We appreciate every student that has trained at The Dance Consortium – whether they intend to continue dance and performance as a career or if they simply enjoy it as a hobby. We also endeavour to create a happy and caring environment in order to encourage self-confidence, a quality which we believe will assist our students in whatever walk of life they choose.
Can you tell us a little bit about the history of the Dance Consortium?
It was established in 1986 by Tina Kemp and Alison Cripps. After only one term they were joined by Elizabeth Witt (‘Miss Bertie’ as she is fondly known). Alison and Miss Bertie are still teaching at The Dance Consortium alongside Lyndsay Krauhaus from The English National Ballet and Jessica Punch from the West End.
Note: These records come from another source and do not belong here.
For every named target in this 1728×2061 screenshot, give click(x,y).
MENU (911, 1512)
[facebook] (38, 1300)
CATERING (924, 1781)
I help out with the administration side of things.
What types of dancing can students expect to learn with you?
We cover the main ones such as ballet, modern, jazz and tap, but we also specialise in teaching national dances from different countries. We dance everything from Scottish and Irish to Polish, Romanian, Serbian and Russian. Our national teacher, Miss Bertie, has won many choreographic awards, including the All England National Finals in 2013.
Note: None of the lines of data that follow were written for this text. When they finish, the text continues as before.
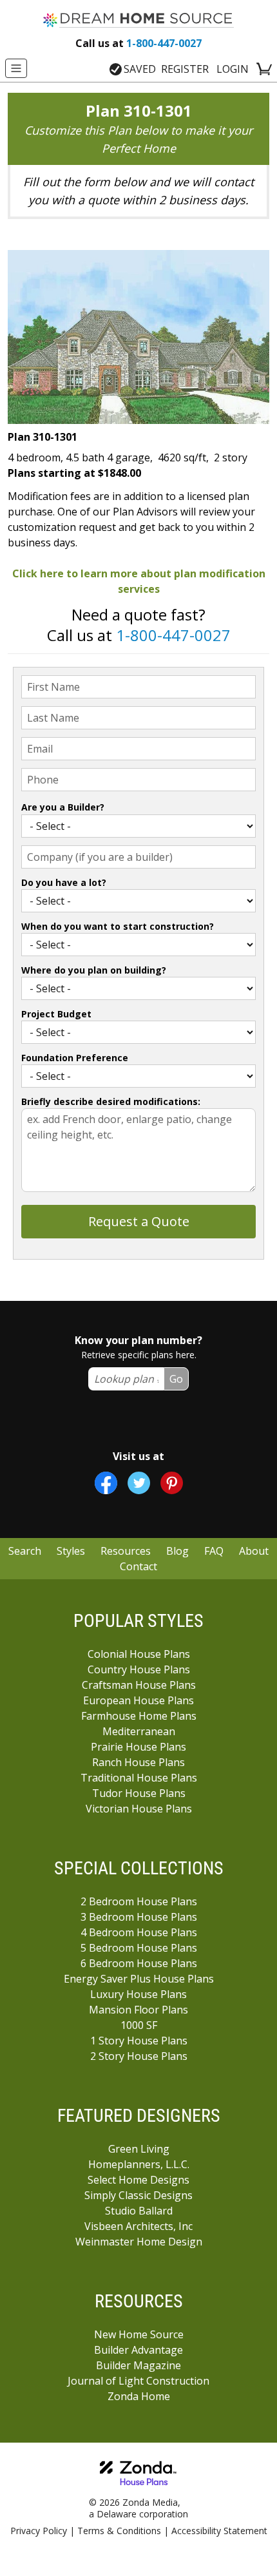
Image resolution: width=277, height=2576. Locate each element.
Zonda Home (139, 2396)
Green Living (138, 2149)
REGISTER (185, 69)
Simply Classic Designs (138, 2195)
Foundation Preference (74, 1058)
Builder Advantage (138, 2350)
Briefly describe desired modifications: (110, 1101)
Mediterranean (138, 1731)
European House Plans (138, 1700)
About (254, 1551)
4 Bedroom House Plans (139, 1932)
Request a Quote (138, 1221)
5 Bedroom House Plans (139, 1948)
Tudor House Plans (139, 1793)
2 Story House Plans (138, 2056)
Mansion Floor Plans (138, 2010)
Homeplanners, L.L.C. (138, 2164)
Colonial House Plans (139, 1654)
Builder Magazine (138, 2365)
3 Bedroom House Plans (139, 1917)
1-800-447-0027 (138, 43)
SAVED (140, 69)
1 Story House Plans (138, 2040)
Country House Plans (139, 1669)
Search (24, 1551)
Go (176, 1379)
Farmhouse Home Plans (138, 1716)
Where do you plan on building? (93, 970)
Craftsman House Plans (139, 1685)
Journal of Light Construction (138, 2381)
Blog (177, 1551)
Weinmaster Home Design (138, 2242)
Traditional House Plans (139, 1778)
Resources (125, 1551)
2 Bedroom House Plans (139, 1901)
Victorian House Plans (139, 1809)
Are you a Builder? (62, 807)
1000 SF (138, 2025)
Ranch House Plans (138, 1762)
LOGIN (232, 69)
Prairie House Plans (138, 1747)
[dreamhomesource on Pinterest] (171, 1483)
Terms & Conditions (119, 2530)
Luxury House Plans (138, 1994)
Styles (71, 1551)
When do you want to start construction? (117, 926)
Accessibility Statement (219, 2530)
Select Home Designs (138, 2180)
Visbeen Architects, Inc (138, 2226)
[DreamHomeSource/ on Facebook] (106, 1483)
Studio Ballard (139, 2211)
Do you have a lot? (63, 882)
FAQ (214, 1551)
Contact (138, 1566)
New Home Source (139, 2334)
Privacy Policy (38, 2530)
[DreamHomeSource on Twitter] (138, 1483)
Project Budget (56, 1014)
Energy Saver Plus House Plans (139, 1979)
How many students do you currently have and what ages do they range from?
We currently teach a total of 80 pupils ranging from two to 18 years of age. Each one takes up to five classes in the different disciplines offered, which means we currently have 350-plus individual lessons taking place at the school each week.
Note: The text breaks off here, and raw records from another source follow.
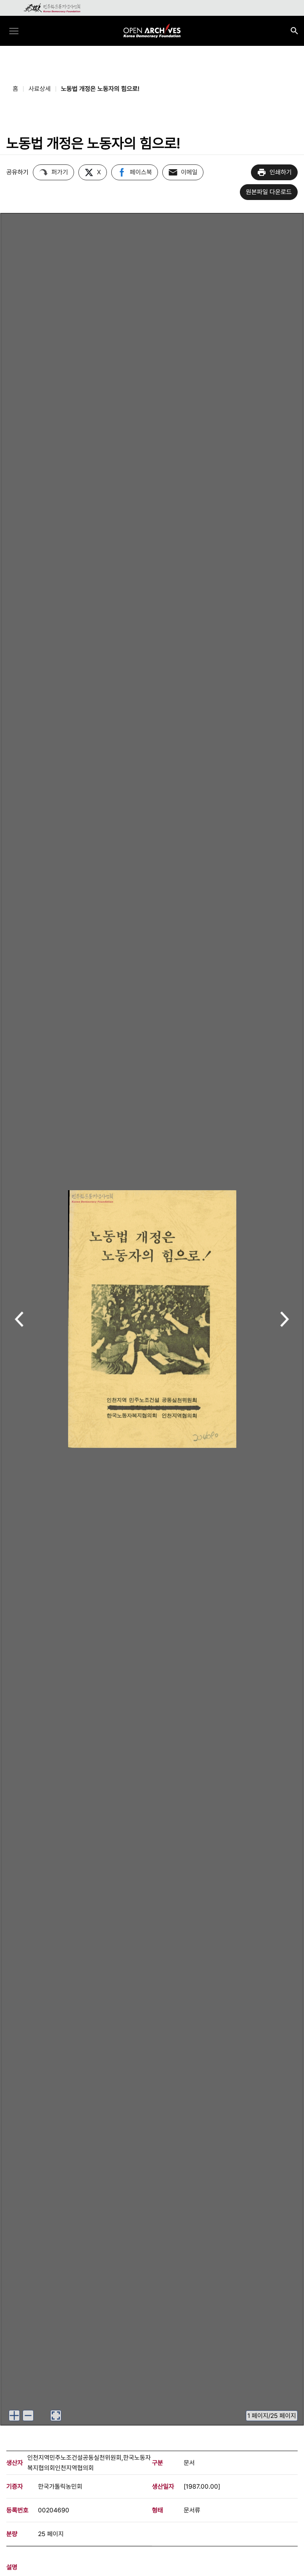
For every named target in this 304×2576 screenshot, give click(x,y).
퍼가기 (59, 172)
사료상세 (39, 88)
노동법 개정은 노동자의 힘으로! (100, 88)
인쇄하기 (281, 172)
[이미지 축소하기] (28, 2415)
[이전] (19, 1319)
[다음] (285, 1319)
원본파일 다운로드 (269, 192)
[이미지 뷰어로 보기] (55, 2415)
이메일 (189, 172)
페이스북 (141, 172)
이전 (19, 1320)
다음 (284, 1320)
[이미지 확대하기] (14, 2415)
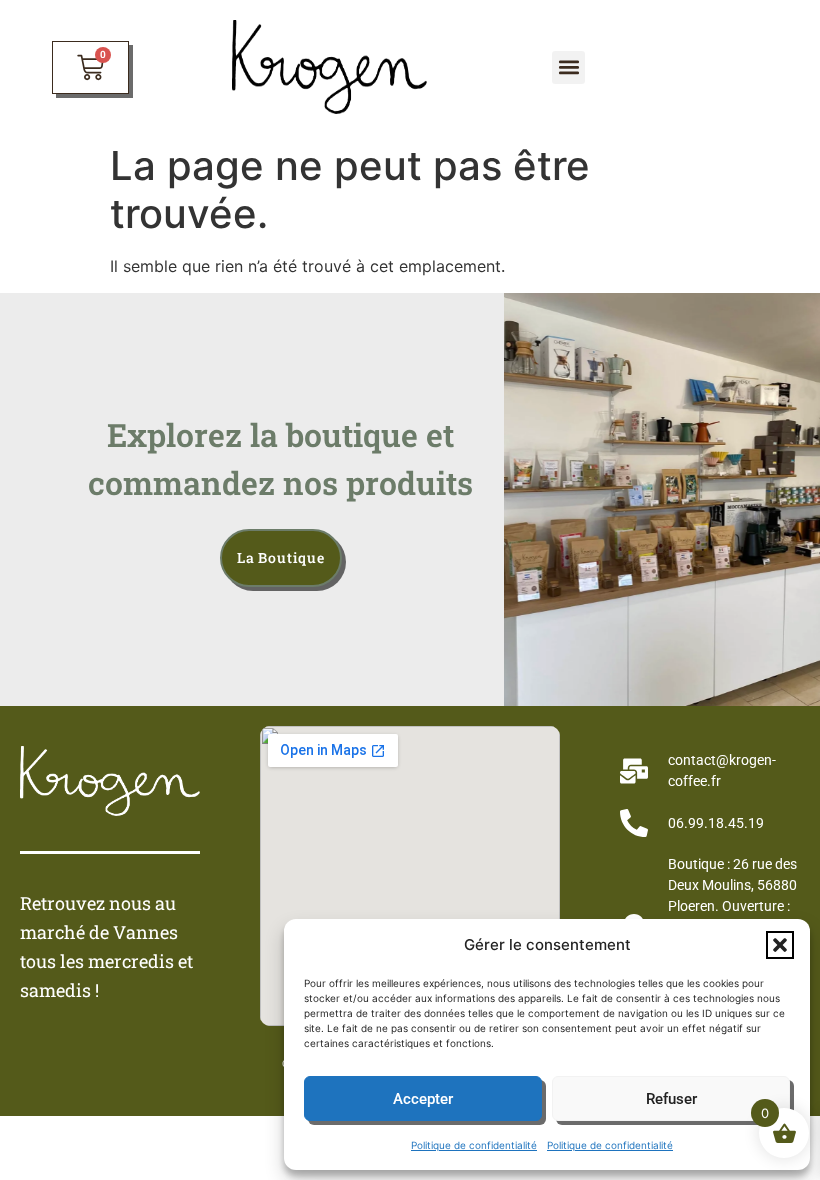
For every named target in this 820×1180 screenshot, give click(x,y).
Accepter (423, 1099)
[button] (780, 945)
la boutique (281, 557)
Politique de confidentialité (474, 1145)
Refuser (671, 1099)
Where is the most memorable place The Dance Consortium performed and why?
We are very proud to have performed at the Royal Albert Hall when we were asked to participate in the Dance Proms.
This is an annual event which launched in 2011 and we took part that year with our Mexican national dance. We were picked out of thousands to perform and it was a wonderful experience for all involved. The Royal Albert Hall is an incredible venue.
Have any of your students found fame?
We have had a substantial amount who have furthered their education at professional vocational colleges such as The Royal Ballet School, Arts Educational, Laines and the Guildford School of Acting. Most of them have continued on to successful careers in the West End or in national and European tours. Many of our former pupils have performed in productions such as Sister Act, We Will Rock You and Mary Poppins.
How did your special 30th anniversary show at the Assembly Hall go last month?
We had an incredible day! We were joined by six guest performers, all past pupils who have had successful careers in dance or musical theatre.
In the evening we had nearly 60 of our former students, ranging from 14 to the early 40s, who performed a medley of favourite dances from their time at The Dance Consortium. It was an amazing experience.
What makes The Dance Consortium different to all the other dance schools in Tunbridge Wells?
We endeavour to provide personal dance training and lots of our pupils are with us from pre-school until they leave at 18. Many lifelong friendships have been made during their time with us and many students can often be heard using the phrase: ‘Once a DC Girl, always a DC girl!’